ACTIVITY: How many lines of these entries hold the string "chevron"? Answer with the number alone.

ENTRIES SHOWN:
++++++++

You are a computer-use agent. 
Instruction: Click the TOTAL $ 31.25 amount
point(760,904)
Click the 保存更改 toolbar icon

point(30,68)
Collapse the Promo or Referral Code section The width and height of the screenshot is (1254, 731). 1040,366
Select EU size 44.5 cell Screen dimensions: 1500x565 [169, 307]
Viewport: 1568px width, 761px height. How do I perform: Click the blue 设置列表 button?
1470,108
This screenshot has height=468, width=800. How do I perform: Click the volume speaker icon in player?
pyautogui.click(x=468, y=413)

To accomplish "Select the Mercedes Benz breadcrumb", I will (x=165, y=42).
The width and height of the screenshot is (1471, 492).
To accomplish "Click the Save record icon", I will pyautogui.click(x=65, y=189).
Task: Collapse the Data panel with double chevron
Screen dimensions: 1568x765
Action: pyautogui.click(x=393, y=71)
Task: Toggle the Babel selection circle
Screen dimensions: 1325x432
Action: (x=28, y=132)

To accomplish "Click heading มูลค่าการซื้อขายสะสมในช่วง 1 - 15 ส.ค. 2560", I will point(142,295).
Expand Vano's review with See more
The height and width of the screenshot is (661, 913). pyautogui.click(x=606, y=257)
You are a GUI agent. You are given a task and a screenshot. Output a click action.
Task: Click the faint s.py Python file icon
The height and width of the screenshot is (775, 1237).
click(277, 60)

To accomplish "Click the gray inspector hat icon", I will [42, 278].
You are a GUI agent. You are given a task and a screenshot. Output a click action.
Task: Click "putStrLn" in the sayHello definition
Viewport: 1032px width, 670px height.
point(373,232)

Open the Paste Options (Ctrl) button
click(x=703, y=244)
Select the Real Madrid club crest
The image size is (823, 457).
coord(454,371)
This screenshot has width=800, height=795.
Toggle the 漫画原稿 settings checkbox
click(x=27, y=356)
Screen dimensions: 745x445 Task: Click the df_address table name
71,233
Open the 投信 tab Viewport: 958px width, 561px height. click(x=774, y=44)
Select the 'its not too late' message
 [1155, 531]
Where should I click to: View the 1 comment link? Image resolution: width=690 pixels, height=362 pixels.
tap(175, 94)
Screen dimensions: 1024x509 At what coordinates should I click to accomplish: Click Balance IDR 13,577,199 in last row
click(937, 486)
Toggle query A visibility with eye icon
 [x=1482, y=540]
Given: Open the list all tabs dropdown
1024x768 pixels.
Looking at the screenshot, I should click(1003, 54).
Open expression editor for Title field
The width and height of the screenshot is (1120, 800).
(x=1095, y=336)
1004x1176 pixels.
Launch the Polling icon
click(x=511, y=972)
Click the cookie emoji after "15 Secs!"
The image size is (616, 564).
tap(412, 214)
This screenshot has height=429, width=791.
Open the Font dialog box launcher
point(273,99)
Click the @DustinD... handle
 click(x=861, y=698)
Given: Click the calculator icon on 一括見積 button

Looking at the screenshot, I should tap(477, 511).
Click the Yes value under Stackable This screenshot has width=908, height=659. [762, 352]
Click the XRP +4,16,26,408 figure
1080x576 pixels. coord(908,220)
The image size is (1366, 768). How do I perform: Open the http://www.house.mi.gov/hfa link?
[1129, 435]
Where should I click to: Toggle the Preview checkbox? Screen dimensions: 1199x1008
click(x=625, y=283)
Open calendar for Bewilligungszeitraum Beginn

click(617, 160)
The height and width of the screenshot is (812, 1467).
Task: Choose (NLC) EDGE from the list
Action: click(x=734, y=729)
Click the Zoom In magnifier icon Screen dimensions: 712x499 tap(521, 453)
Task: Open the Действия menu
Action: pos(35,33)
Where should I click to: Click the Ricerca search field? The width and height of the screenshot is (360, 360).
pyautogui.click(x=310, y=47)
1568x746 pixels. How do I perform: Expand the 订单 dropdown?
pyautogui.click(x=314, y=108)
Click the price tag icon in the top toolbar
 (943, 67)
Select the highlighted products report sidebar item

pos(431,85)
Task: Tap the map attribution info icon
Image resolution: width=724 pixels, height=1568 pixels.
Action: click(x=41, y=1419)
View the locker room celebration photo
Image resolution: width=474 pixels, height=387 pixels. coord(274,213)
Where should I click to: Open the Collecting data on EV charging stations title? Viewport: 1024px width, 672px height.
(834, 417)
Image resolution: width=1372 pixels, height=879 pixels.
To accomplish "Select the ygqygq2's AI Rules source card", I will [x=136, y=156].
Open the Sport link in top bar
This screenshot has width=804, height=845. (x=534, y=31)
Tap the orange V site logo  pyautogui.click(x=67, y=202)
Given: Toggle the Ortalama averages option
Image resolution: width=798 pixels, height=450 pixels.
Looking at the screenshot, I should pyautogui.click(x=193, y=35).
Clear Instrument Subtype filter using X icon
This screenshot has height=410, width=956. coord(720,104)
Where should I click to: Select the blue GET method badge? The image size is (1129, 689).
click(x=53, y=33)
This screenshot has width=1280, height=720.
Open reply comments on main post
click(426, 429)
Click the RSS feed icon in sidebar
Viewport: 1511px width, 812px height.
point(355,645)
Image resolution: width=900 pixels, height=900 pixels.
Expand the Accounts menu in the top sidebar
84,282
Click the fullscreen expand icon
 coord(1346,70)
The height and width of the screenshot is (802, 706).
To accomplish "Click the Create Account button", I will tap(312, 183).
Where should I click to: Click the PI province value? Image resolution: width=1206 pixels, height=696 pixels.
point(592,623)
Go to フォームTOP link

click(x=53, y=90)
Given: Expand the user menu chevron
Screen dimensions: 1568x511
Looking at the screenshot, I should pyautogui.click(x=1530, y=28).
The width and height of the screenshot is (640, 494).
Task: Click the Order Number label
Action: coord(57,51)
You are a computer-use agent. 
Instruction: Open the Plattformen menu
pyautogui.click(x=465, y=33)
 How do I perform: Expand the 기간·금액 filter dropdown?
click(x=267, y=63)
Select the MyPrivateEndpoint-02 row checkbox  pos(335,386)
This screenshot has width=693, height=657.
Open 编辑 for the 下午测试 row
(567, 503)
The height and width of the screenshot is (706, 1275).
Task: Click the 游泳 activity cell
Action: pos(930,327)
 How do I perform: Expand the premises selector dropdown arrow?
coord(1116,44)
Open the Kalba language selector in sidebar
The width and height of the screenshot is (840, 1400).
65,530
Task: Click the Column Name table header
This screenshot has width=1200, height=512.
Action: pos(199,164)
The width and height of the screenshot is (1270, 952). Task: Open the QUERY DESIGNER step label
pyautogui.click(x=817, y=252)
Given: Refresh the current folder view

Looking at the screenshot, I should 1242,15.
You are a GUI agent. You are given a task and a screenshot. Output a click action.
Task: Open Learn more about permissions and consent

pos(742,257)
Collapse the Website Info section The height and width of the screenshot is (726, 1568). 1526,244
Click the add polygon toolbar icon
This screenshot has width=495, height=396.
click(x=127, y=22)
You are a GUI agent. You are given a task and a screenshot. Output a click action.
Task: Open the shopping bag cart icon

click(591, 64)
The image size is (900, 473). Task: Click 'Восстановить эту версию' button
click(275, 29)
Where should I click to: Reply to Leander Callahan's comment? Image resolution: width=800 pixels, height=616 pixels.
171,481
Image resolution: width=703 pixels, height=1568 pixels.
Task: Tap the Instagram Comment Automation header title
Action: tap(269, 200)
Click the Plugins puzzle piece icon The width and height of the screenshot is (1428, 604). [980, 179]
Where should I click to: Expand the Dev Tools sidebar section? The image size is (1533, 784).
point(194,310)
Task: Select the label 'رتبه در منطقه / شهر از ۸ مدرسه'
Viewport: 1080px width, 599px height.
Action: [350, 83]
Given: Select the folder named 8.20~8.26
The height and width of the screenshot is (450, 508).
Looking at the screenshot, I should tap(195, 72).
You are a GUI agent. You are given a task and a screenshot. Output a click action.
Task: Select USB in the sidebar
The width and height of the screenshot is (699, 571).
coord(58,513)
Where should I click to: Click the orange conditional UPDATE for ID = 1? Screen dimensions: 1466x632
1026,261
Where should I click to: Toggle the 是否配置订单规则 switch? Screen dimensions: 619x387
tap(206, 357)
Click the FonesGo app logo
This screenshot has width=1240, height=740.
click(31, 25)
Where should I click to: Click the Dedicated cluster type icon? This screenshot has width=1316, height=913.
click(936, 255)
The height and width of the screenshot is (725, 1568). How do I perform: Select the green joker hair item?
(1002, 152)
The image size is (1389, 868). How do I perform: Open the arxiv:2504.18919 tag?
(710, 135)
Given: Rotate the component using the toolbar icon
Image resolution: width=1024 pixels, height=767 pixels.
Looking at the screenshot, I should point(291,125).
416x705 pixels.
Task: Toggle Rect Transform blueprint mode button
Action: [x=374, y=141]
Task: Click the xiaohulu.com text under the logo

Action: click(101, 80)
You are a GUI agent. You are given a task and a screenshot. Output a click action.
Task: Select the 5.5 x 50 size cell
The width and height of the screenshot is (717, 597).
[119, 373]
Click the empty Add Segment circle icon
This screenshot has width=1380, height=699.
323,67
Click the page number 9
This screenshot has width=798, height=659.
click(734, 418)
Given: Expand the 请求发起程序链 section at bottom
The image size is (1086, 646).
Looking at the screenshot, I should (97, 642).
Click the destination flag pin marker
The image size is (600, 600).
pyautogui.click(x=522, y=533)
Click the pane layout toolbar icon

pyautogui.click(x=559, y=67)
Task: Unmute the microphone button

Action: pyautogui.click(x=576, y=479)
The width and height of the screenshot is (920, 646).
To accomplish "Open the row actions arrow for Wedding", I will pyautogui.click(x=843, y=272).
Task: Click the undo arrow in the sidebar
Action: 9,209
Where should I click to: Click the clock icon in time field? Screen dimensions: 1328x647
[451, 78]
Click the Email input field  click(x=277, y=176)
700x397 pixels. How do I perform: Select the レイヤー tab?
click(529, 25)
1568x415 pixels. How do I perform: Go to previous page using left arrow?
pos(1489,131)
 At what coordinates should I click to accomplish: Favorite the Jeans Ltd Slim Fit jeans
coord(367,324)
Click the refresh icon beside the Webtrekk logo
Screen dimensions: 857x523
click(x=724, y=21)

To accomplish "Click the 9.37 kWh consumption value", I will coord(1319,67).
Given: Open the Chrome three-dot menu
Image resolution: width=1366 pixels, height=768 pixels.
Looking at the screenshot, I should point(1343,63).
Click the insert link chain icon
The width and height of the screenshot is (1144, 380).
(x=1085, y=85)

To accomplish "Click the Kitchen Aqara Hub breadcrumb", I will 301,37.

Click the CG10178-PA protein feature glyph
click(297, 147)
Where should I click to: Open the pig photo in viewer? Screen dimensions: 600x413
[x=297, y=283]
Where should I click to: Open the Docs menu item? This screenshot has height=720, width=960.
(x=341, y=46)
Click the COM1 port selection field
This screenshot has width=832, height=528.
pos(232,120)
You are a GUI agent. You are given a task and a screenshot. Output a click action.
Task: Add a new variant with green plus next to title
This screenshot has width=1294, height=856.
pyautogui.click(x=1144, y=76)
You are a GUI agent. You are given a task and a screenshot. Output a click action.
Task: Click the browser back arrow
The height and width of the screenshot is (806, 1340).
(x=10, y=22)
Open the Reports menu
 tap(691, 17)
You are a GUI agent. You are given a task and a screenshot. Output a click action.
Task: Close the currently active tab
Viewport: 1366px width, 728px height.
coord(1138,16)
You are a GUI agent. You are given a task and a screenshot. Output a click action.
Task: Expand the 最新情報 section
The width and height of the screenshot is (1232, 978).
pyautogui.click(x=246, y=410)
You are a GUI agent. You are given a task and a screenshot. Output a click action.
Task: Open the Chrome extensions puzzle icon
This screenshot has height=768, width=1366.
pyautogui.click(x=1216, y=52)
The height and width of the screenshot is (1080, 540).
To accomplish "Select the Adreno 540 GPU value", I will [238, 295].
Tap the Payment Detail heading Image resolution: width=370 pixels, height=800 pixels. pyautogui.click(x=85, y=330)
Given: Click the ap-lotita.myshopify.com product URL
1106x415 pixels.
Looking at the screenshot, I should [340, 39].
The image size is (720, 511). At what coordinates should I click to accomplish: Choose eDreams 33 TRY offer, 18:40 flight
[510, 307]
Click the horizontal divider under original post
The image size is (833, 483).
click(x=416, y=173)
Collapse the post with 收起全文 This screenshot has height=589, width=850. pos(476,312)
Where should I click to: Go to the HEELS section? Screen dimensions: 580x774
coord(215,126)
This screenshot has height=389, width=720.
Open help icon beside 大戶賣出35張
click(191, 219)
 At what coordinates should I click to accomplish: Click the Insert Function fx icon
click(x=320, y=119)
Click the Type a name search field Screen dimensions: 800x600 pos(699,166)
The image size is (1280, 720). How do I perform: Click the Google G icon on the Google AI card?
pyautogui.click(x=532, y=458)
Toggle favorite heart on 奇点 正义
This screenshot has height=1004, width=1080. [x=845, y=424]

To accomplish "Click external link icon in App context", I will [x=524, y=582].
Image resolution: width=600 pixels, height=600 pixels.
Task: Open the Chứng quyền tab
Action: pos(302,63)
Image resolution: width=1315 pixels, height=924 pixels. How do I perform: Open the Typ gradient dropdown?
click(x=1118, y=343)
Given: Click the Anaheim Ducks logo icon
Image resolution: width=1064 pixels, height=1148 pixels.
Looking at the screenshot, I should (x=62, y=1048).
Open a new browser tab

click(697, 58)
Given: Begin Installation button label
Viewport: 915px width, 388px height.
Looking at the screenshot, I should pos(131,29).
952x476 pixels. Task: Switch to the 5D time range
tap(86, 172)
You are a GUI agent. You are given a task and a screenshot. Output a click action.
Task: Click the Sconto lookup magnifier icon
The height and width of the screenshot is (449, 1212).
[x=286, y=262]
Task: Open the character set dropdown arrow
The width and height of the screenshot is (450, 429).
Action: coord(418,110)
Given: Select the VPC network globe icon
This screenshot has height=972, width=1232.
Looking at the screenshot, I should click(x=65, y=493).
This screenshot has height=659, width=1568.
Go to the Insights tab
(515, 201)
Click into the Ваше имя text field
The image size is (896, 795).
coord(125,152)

++++++++

RESPONSE: 2